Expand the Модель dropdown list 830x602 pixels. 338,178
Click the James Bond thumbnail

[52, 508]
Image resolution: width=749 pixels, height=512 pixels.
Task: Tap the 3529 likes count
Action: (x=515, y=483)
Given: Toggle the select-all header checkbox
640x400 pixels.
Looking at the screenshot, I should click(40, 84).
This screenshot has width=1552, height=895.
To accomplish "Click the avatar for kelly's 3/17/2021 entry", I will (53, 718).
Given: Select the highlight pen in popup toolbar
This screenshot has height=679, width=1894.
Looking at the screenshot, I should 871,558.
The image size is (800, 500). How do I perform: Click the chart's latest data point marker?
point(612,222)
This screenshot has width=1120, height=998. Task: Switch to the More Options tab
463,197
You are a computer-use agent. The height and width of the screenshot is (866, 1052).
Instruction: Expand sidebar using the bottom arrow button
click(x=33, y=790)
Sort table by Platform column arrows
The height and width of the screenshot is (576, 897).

#### THE PROBLEM
Each entry above should be written again exactly.

#### EXPECTED OUTPUT
Expand the Модель dropdown list 830x602 pixels. 338,178
Click the James Bond thumbnail

[52, 508]
Image resolution: width=749 pixels, height=512 pixels.
Task: Tap the 3529 likes count
Action: (x=515, y=483)
Given: Toggle the select-all header checkbox
640x400 pixels.
Looking at the screenshot, I should click(40, 84).
This screenshot has width=1552, height=895.
To accomplish "Click the avatar for kelly's 3/17/2021 entry", I will (53, 718).
Given: Select the highlight pen in popup toolbar
This screenshot has height=679, width=1894.
Looking at the screenshot, I should 871,558.
The image size is (800, 500). How do I perform: Click the chart's latest data point marker?
point(612,222)
This screenshot has width=1120, height=998. Task: Switch to the More Options tab
463,197
You are a computer-use agent. The height and width of the screenshot is (866, 1052).
Instruction: Expand sidebar using the bottom arrow button
click(x=33, y=790)
Sort table by Platform column arrows
The height and width of the screenshot is (576, 897).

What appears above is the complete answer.